Only three parties above 10 percent electoral threshold, poll shows

A recently conducted survey showed three parties attracting more than 10 percent of votes - the minimum threshold needed to enter parliament. It put support at 36 percent for the ruling AKP, 29 percent for the main opposition CHP, 10.4 percent for the HDP. The survey also showed that combined public support for the AKP and its far-right ally MHP has fallen to 44 percent.

Duvar English

If parliamentary elections were held today in Turkey, only three political parties would exceed the 10 percent election threshold, according to a recent survey conducted by Sosyo Politik Research Center.
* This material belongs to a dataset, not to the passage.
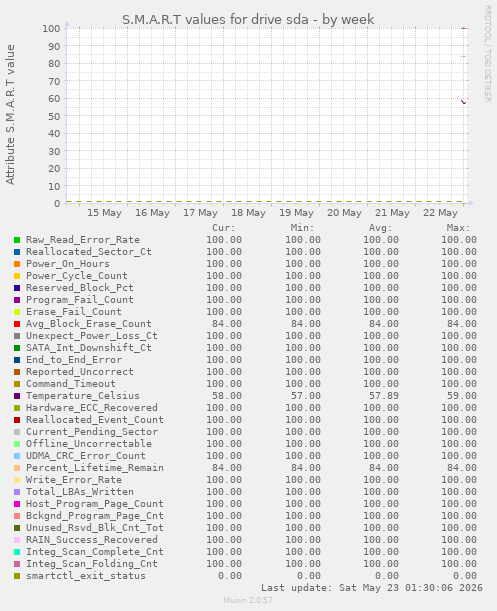The width and height of the screenshot is (497, 611).
Task: Click the cyan Integ_Scan_Complete_Cnt swatch
Action: [x=17, y=552]
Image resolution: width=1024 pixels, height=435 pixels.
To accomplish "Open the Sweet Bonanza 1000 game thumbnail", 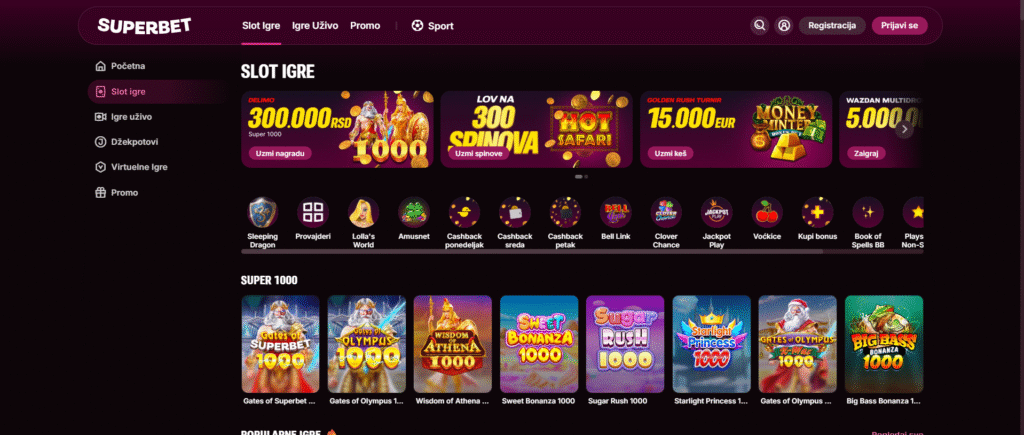I will (x=539, y=344).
The survey put the support at 36 percent for the ruling Justice and Development Party (AKP), 29 percent for the main opposition Republican People's Party (CHP) and 10.4 percent for the Peoples' Democratic Party (HDP).

The İYİ (Good) Party and Nationalist Movement Party (MHP) would each garner less than 10 percent of the votes, the results showed.
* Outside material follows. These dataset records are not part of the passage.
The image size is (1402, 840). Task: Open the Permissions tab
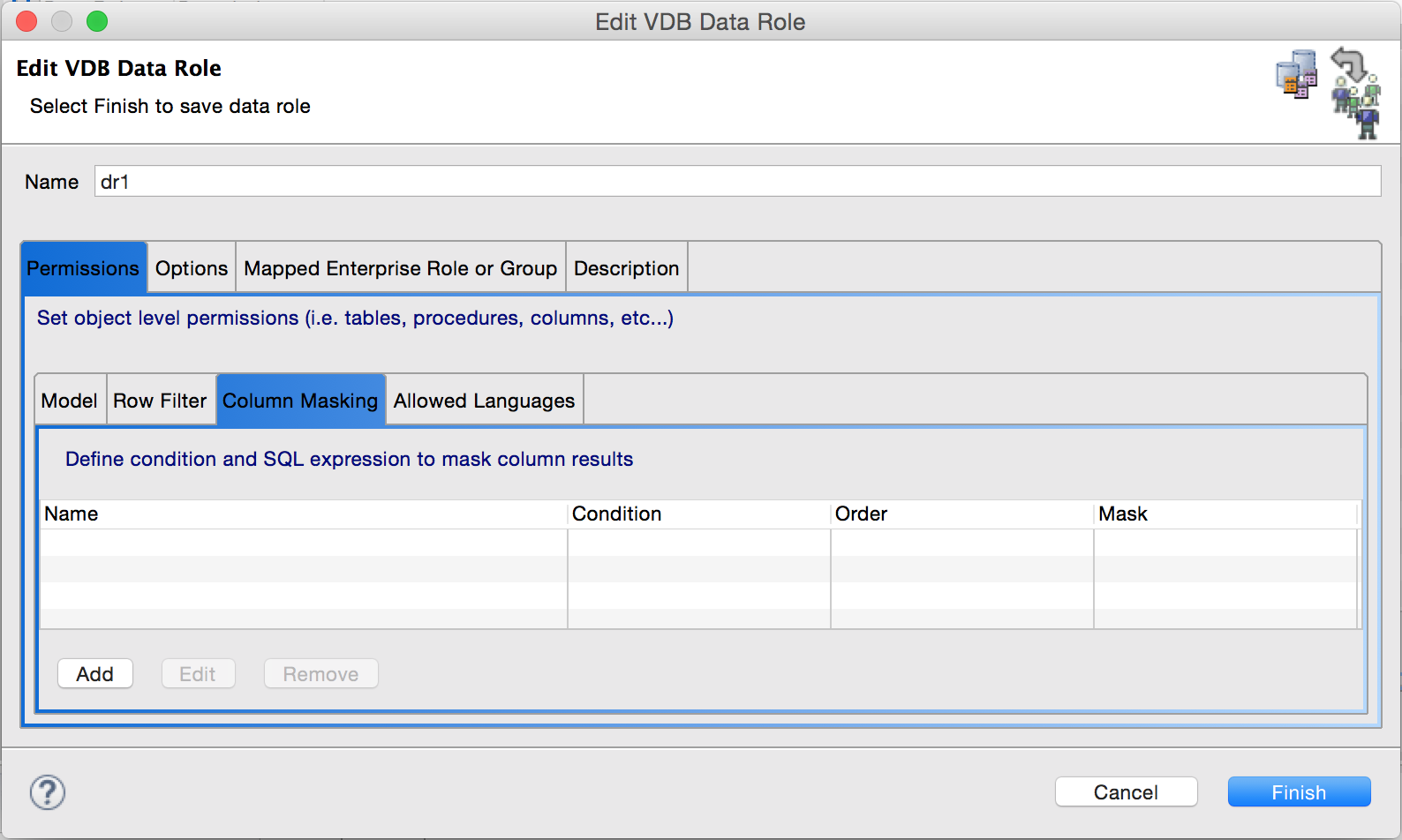coord(83,268)
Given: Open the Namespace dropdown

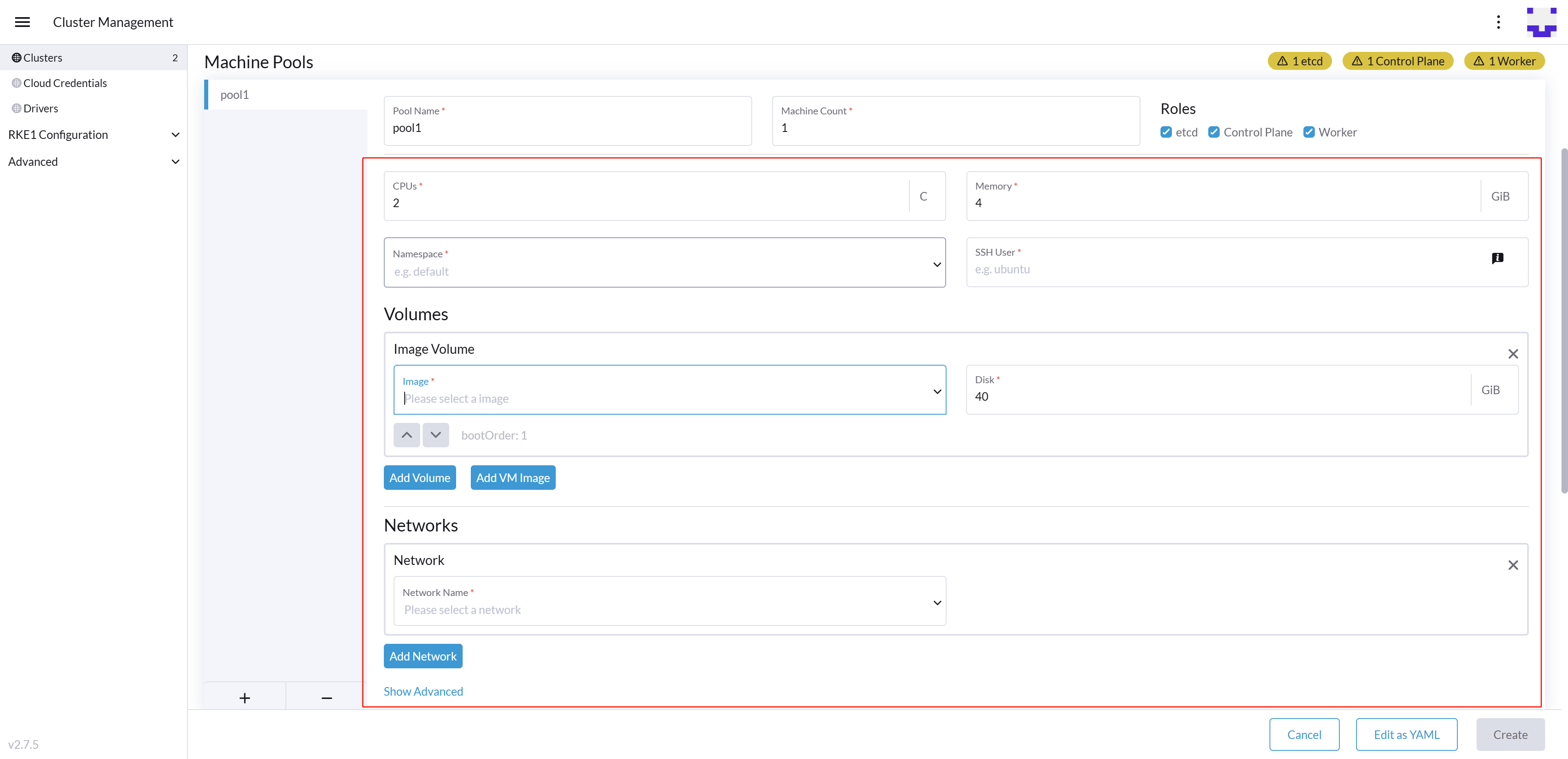Looking at the screenshot, I should coord(664,263).
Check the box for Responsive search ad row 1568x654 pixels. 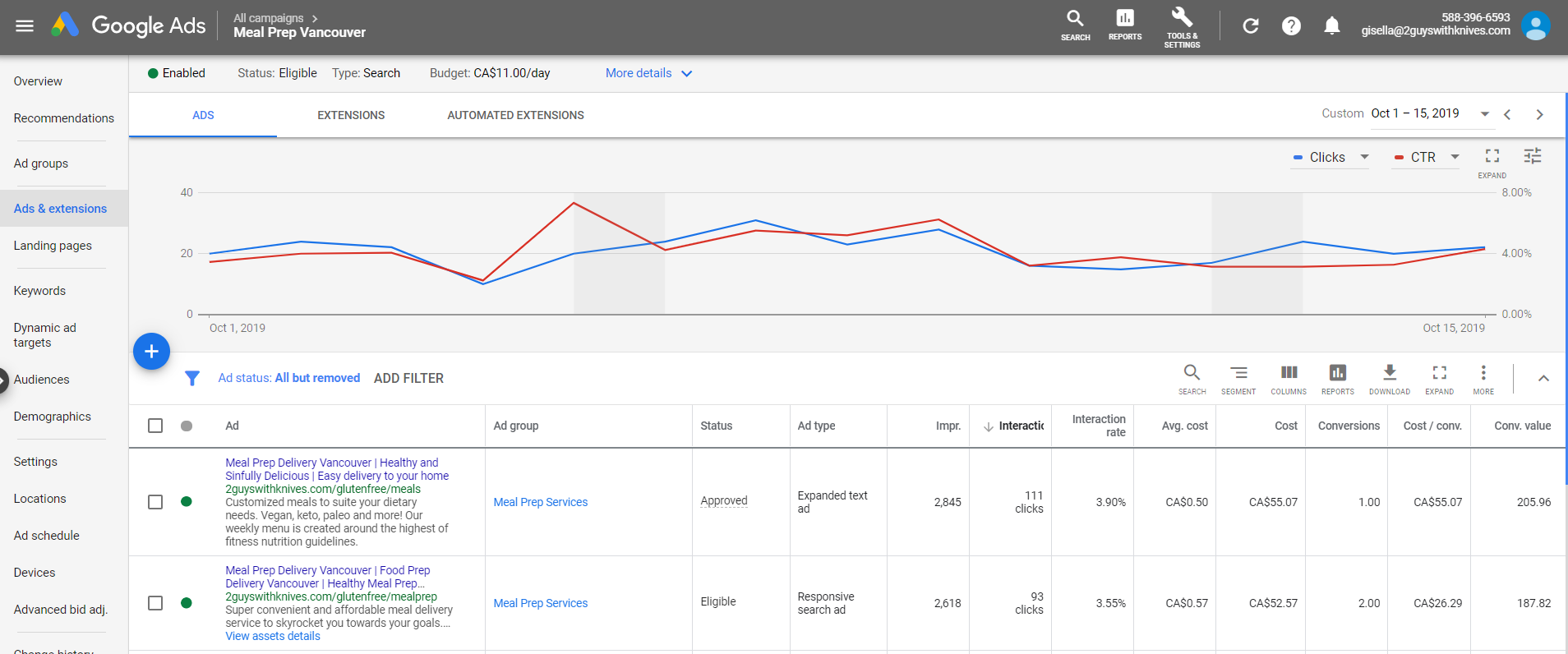(155, 603)
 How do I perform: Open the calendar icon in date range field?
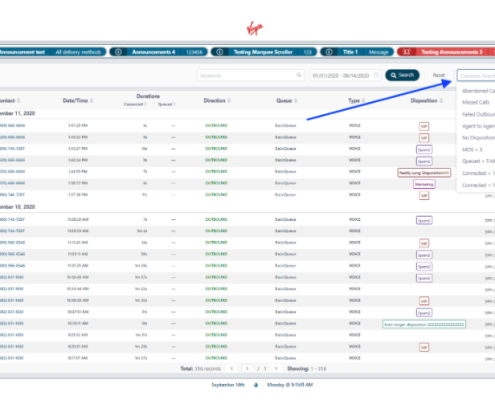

The survey was conducted between Feb. 15-19 in Turkey's 18 provinces through face-to-face interviews and telephone calls.

People's Alliance between the AKP and MHP would receive a combined 44 percent of the votes, according to the survey. The AKP-MHP alliance needs a parliamentary majority to make constitutional changes.
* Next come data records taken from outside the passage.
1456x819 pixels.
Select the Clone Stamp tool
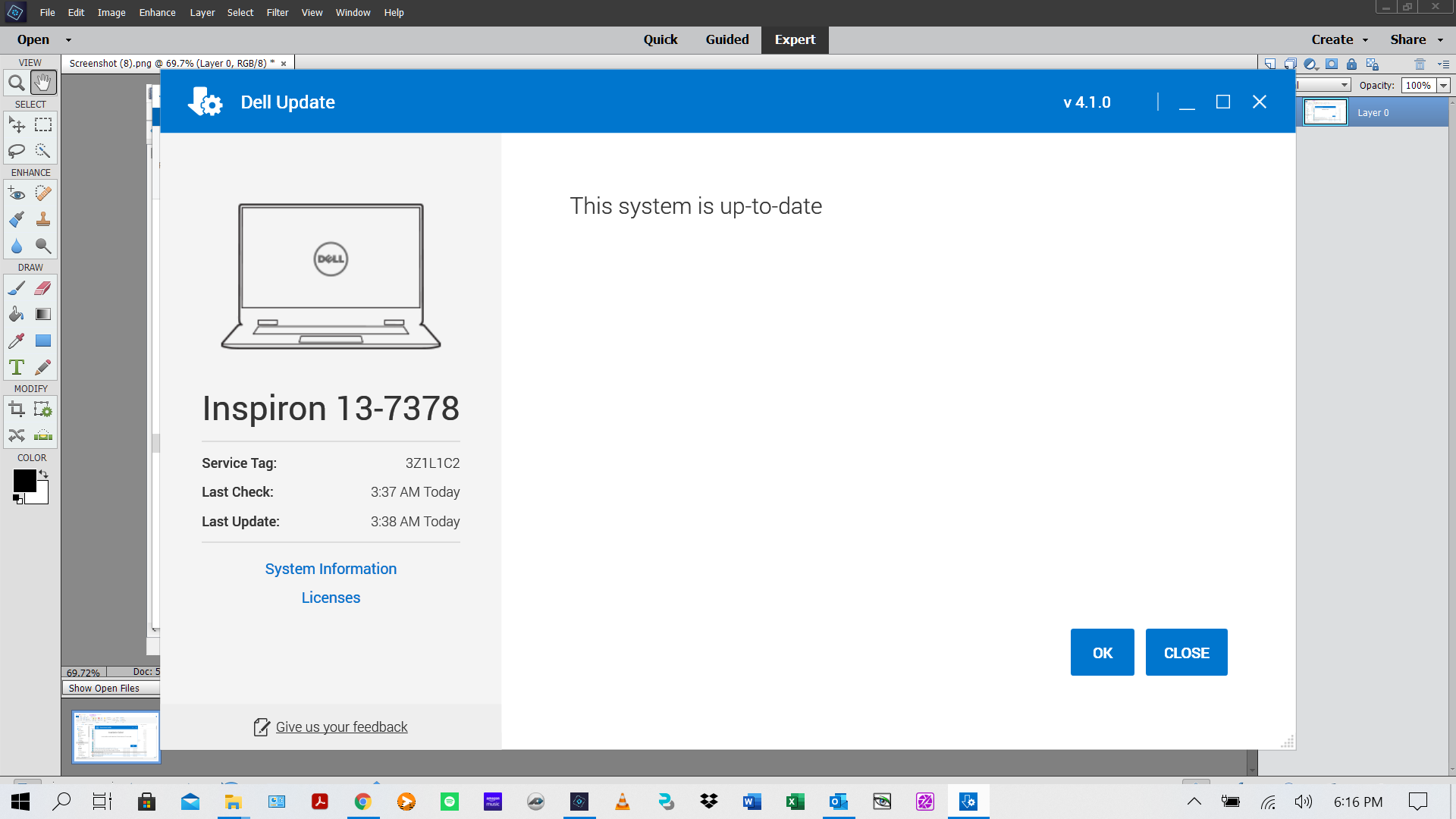43,220
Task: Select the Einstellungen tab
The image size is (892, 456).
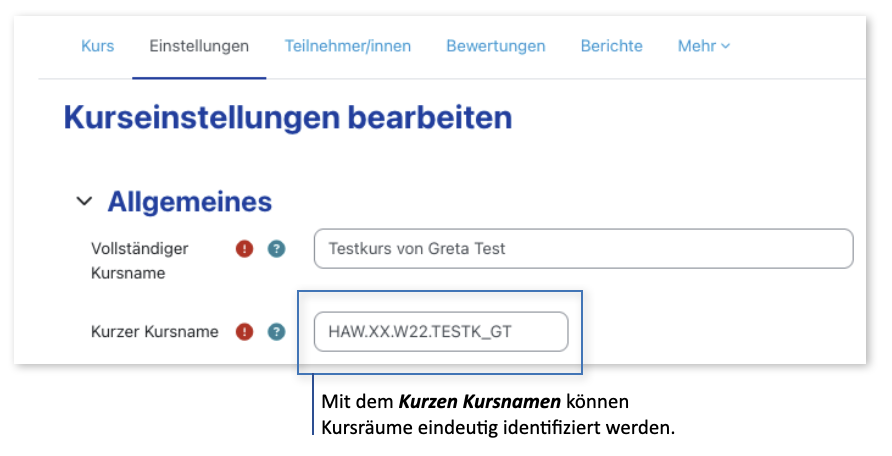Action: pyautogui.click(x=199, y=46)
Three AKP officials told Reuters last week that the party is considering changes to electoral laws which could rescue its prospects in elections due to be held by 2023.

For the first time, pollsters say, disenchanted supporters who drifted away from the AKP appear unlikely to be won back.

Three AKP sources who spoke on condition of anonymity said that plans included dividing large urban electoral districts into smaller constituencies, changes which one party official said could significantly boost the number of AKP lawmakers.

They could also cut the threshold for entering parliament - currently at 10 percent of votes, one of the highest in the world - to 7 percent, a move that would reassure Erdoğan’s nationalist partners.

A 7 percent barrier would still be high enough to bar the breakaway Future and DEVA parties, both polling around 2 percent, from entering parliament unless they were part of a larger alliance.